• Instructions to follow:
In the entries below, find the line with "[Language] (320, 32)" and the line with "Изјава о заштити личних података (133, 1842)". Return those two lines and all lines between them, exactly.

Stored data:
* * *

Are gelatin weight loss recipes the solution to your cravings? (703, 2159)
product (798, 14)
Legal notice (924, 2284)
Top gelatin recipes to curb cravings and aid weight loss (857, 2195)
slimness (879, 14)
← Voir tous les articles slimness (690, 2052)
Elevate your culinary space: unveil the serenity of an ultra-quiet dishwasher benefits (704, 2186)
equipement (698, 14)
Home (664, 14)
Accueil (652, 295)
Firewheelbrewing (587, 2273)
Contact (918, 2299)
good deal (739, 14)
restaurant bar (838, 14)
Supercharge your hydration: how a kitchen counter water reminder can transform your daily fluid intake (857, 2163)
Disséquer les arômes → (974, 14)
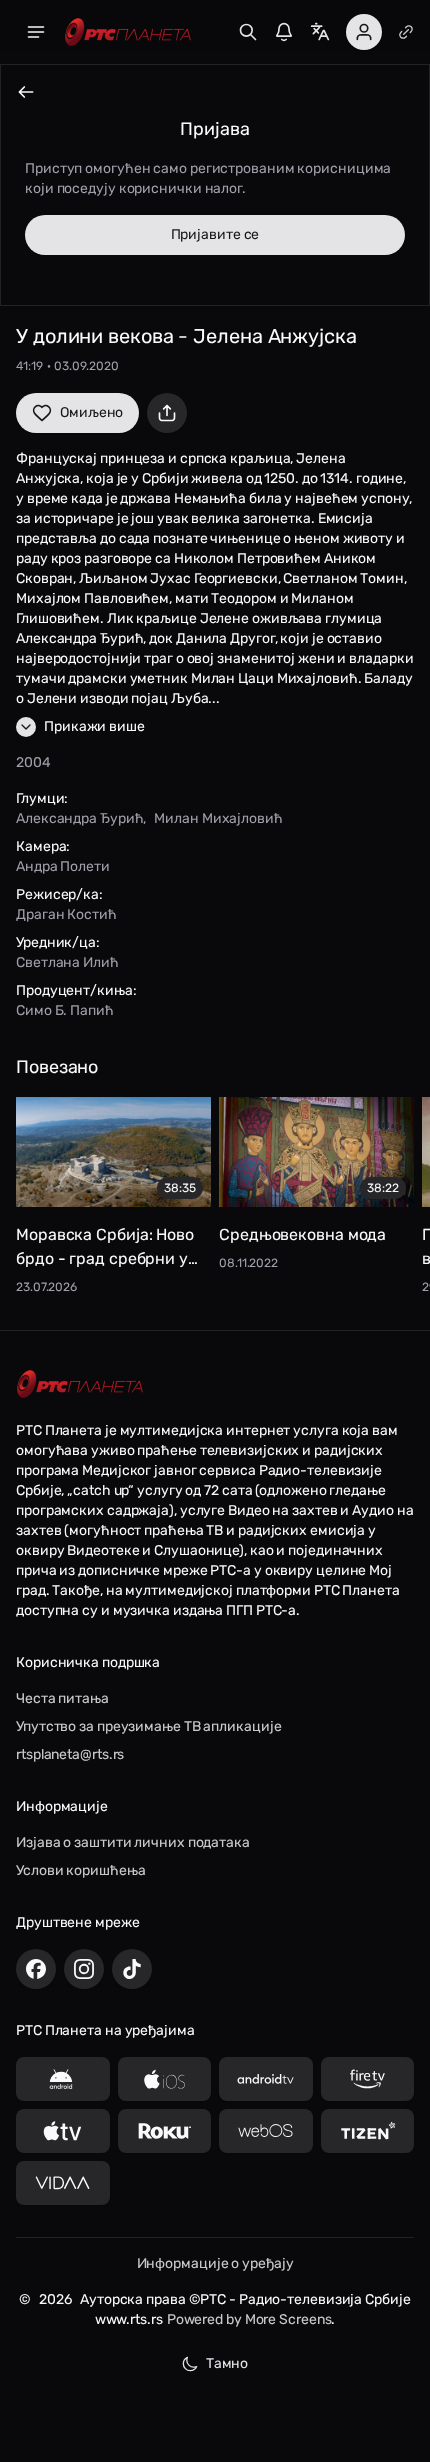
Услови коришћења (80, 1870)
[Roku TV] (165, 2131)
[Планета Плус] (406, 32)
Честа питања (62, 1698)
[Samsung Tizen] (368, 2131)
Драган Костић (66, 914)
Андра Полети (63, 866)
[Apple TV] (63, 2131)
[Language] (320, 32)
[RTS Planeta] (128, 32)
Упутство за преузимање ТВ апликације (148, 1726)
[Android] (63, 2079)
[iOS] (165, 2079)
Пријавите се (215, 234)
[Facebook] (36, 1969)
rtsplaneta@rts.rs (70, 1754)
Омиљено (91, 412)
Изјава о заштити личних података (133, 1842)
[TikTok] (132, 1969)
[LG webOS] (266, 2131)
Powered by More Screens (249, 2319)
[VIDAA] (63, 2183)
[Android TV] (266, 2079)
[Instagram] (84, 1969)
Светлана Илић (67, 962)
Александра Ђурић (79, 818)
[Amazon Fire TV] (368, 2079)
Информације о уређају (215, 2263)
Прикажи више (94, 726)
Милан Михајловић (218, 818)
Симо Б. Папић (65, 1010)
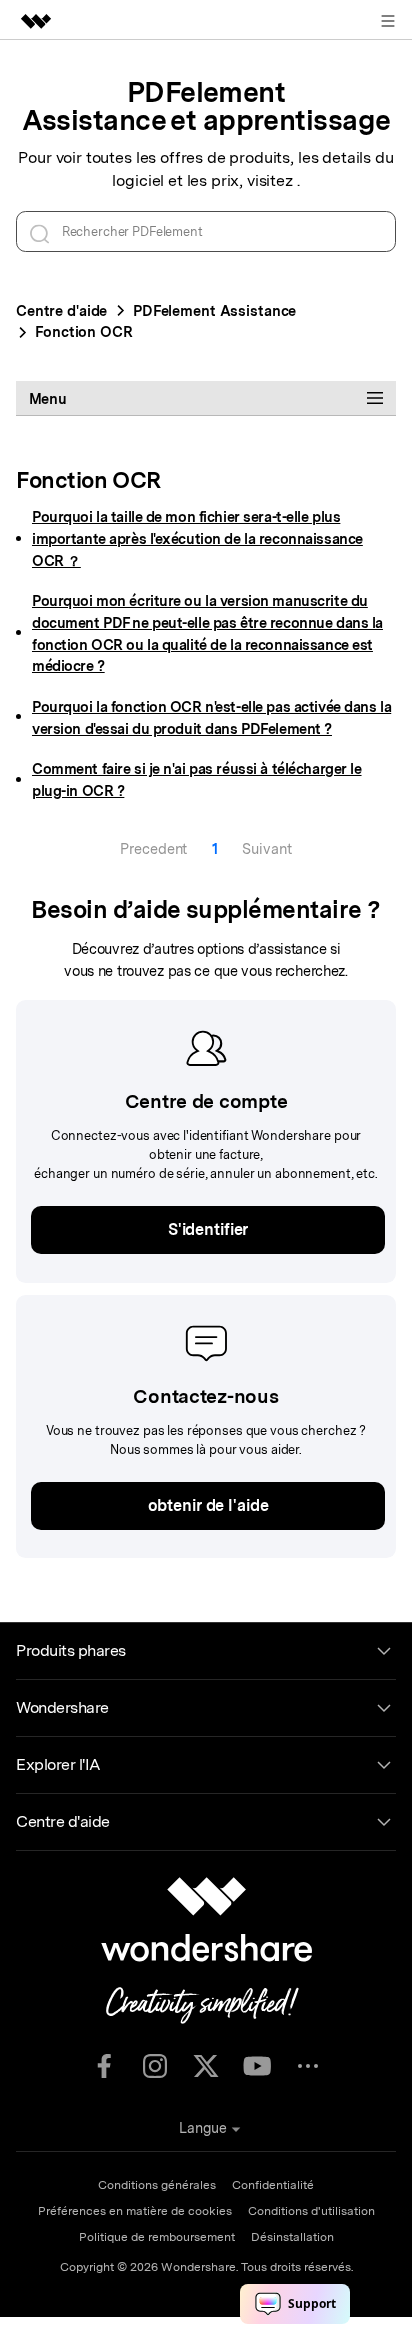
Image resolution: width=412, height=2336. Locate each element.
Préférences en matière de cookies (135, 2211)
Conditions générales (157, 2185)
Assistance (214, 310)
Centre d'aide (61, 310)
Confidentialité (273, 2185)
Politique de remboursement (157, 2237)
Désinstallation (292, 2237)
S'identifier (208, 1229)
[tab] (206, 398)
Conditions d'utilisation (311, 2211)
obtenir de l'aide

* * *

• Reply:
[Language] (320, 32)
[RTS Planeta] (128, 32)
Упутство за преузимање ТВ апликације (148, 1726)
[Android] (63, 2079)
[iOS] (165, 2079)
Пријавите се (215, 234)
[Facebook] (36, 1969)
rtsplaneta@rts.rs (70, 1754)
Омиљено (91, 412)
Изјава о заштити личних података (133, 1842)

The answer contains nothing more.